Transmission is self-contained. Whatever electric gizmo went bad controls the shifting function as well as the starter..
Here is the tech manual on Ebay:
NOS JOHN DEERE SKIDDER 540E TECHNICAL MANUAL TM1485 | eBay

But I think I'd call NORTRAX @ 773-3777.....No doubt they can tell you just what went wrong and then sell you the part.


----------



## nhlogga (Oct 18, 2011)

lyons9062 said:


> I seem to be having some electrical problem w/my skidder. It won't start when you turn the key,I have changed the starter so that's not the problem. If you jump it across it will start,you have blade and steering but it won't move at all. I checked the flapper to reset it and does reset but still won't start. I don't have a manual on this skidder and I'm running out of ideas!! I'm not making any money with this beast not running and I don't know what to do. Winter is coming on up here in Maine and we have limited daylight,so I need to be out there killing some trees! Does anyone have any suggestions because I sure need some. Thanks for helping!!! Ken


 
I been there! There is a little switch with a button on it (like a starter button) that your shift lever pushes against when you pjt it in park. Try putting the shift lever in park and then slapping the shift lever around while in park. this will sometimes work. If you take the panels off around the shift lever, you will see the switch i am talking about. The wires may be broke to the switch. I have had a broken wire to this switch and had this switch fail. Bet ya this is where ya prob is. If you need further help, pm me. Tis switch is a safety device so the machine will not start or move if it fails.


----------



## Barnie (Feb 21, 2014)

I have a 95 540e and had the same problem and found that a wire in the ignition (key) plug was loose, it would stop on me when i was pulling full loads the motor wouldn't stop but it would go back to neutral. you probably found the problem by now lol its been a while since I've been on this site.


----------



## tenn logger (Oct 16, 2014)

Barnie said:


> I have a 95 540e and had the same problem and found that a wire in the ignition (key) plug was loose, it would stop on me when i was pulling full loads the motor wouldn't stop but it would go back to neutral. you probably found the problem by now lol its been a while since I've been on this site.


----------



## tenn logger (Oct 16, 2014)

I got 648e doing about samething but I cut the motor off start back it take gear did your 540e do that


----------



## Barnie (Oct 17, 2014)

tenn logger said:


> I got 648e doing about samething but I cut the motor off start back it take gear did your 540e do that


No mine was a loose wire in the ignition switch plug, but i since sold the 540 and bought a 648e and I'm having problems with the hydraulics overheating and can't seem to find the problem with it.


----------



## Watson394xp (Oct 18, 2014)

On all of our 640Es we wired that park switch to a toggle switch because after so many hrs the shifters wear inside an they break all the time so I moved it!! Works just gotta get use to it


----------



## Barnie (Oct 18, 2014)

Watson394xp said:


> On all of our 640Es we wired that park switch to a toggle switch because after so many hrs the shifters wear inside an they break all the time so I moved it!! Works just gotta get use to it


How can i test that switch ??? connect the two wires together and see if she moves ?


----------



## Watson394xp (Oct 18, 2014)

Barnie said:


> How can i test that switch ??? connect the two wires together and see if she moves ?

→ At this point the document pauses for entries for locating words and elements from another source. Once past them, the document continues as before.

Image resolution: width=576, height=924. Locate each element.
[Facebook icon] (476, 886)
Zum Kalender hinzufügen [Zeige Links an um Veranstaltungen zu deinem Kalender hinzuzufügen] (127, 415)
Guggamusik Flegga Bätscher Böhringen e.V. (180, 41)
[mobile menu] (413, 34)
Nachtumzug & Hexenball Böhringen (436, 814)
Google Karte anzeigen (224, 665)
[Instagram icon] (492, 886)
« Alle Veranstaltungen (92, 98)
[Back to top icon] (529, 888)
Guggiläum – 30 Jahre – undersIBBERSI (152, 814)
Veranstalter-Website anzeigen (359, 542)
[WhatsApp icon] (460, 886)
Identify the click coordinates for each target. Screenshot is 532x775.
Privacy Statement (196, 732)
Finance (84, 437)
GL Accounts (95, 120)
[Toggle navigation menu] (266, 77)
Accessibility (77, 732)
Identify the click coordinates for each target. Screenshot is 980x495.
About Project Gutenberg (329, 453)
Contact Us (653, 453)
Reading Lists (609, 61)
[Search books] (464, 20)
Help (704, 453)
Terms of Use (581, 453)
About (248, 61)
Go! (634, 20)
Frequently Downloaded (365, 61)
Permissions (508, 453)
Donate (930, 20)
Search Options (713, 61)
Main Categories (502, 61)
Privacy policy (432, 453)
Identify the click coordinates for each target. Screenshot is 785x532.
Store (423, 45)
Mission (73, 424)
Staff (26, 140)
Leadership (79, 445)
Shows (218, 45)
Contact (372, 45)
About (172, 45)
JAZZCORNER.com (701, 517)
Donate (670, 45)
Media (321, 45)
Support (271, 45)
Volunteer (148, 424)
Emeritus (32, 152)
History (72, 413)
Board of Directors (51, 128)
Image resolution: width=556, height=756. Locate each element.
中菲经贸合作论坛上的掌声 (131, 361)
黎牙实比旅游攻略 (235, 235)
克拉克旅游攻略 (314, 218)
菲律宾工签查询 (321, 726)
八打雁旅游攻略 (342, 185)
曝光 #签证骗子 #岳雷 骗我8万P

Yea u Problay could... It should hve 3wires 2 go to one side an the other wire to other side


----------



## Barnie (Oct 19, 2014)

Watson394xp said:


> Yea u Problay could... It should hve 3wires 2 go to one side an the other wire to other side


power wire and brake on and brake off i guess.


----------



## Watson394xp (Oct 19, 2014)

Barnie said:


> power wire and brake on and brake off i guess.


Yep


----------



## Barnie (Oct 21, 2014)

tenn logger said:


> I got 648e doing about samething but I cut the motor off start back it take gear did your 540e do that


Theres a bleeder valve on the side of the tranny under the right access door by the step to climb in, two bolt access door, reach up on the side of the trans mission and you l find a bleeder valve much like a brake calliper bleeder, open this and let fluid leak for about 10 mins (depending on the flow) close valve then try it. that bleeder valve gave me trouble before cause the trans had air bubbles in the fluid and would build up at that censor and tell the trans that there was no oil but infact it was full. It would also cause my skidder to jump into neutral while pulling a full load of wood. a very uneasy feeling when that happens.


----------